Pero hay otra lectura menos cómoda. Sánchez asumirá el liderazgo de una organización que aún no ha digerido la derrota de 2023, que no ha hecho una catarsis interna y en un contexto estatal que pesa como una losa.
El efecto de arrastre del PSOE de Pedro Sánchez ya se ha dejado sentir en las elecciones de comunidades como Castilla y León y Andalucía. Y no hay muchos elementos que hagan pensar que Baleares será una excepción. Más aún con una Marga Prohens que ha consolidado su situación tras tres años de gobierno, a pesar de que los problemas estructurales de las Islas –la vivienda, la turistificación, la presión sobre todos los ámbitos de la vida cotidiana– continúan intactos.

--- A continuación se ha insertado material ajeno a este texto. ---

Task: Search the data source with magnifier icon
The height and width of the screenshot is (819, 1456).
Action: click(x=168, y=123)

Aquí aparece el dilema de fondo del PSIB. Los líderes se han de forjar en la victoria y en la derrota, pero no todas las derrotas son iguales, ni todas las etapas son igualmente fáciles de afrontar. La pregunta es si Rosario Sánchez ganará proyección tras asumir el liderazgo en las elecciones o si entra en escena demasiado pronto para culminar su recorrido político.
Ahora bien, la situación no es solo mérito de la secretaria de Estado de Turismo, sino también demérito de otros dirigentes del PSIB. Ninguno ha supuesto una alternativa clara a Armengol. La expresidenta del Govern es quien ha designado a su sucesora al frente de la lista autonómica, porque, como explica Anna Mascaró en la página anterior, Armengol continuará controlando el partido. Una posición discutible, porque no es lo mismo pilotar un partido desde las instituciones de Madrid que hacerlo en clave estrictamente balear, con todos los condicionantes.

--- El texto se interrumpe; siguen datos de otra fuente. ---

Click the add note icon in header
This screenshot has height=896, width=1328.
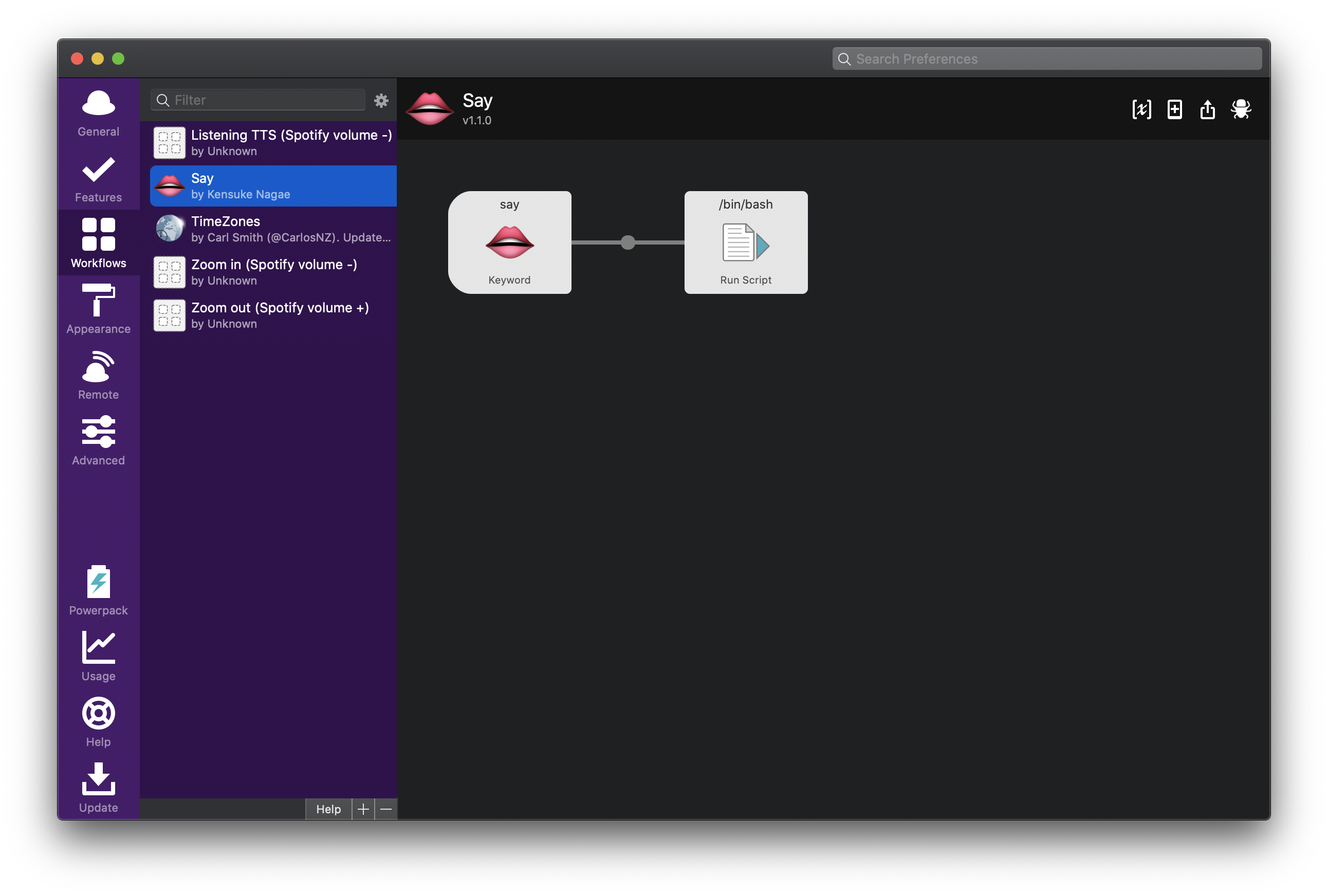tap(1174, 109)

Los socialistas han tenido que poner al frente a alguien que asuma la responsabilidad de una derrota antes de que se produzca y el liderazgo de Rosario Sánchez podría quemarse por anticipado. ¿Quién quedará entonces? Iago Negueruela ha pasado de promesa política a quedar relegado al Ayuntamiento de Palma y, además, con el descontento de parte del partido. Amanda Fernández será el relevo de Catalina Cladera en el Consell y figuras históricas, como Mercedes Garrido, Pilar Costa y Cosme Bonet, no son precisamente un paradigma de renovación política.
Los socialistas deberán ir alerta. Formar líderes cuesta mucho tiempo, pero es posible quemarlos en solo una campaña electoral. Y no se debe olvidar la costumbre de la izquierda de buscar caras nuevas cuando hay problemas, como si fuera una cuestión estética y no de fondo. Sin un proceso de reflexión profunda, da igual quién se presente al frente del PSIB, porque los problemas de credibilidad de los partidos no los arreglan las personas.
De hecho, el PP hace tiempo que debería haber dejado a Alberto Núñez Feijóo por el camino si siguiera esta lógica. La derecha también es conservadora para mantener a los líderes que no funcionan y que, si gobiernan, es porque los otros han perdido y no porque ellos hayan ganado.
Armengol ha dicho que da un paso al lado por responsabilidad. Pero esta afirmación se le puede volver en contra, porque ella también podría haber asumido el final de ciclo del PSIB por responsabilidad, por no lanzar a la hoguera a su compañera de partido. Habría podido tomar esta decisión antes por responsabilidad, para dar un margen de tiempo mucho más razonable a Rosario Sánchez. Normalmente, cuando los políticos hacen cosas por responsabilidad, en el fondo las hacen por pragmatismo político.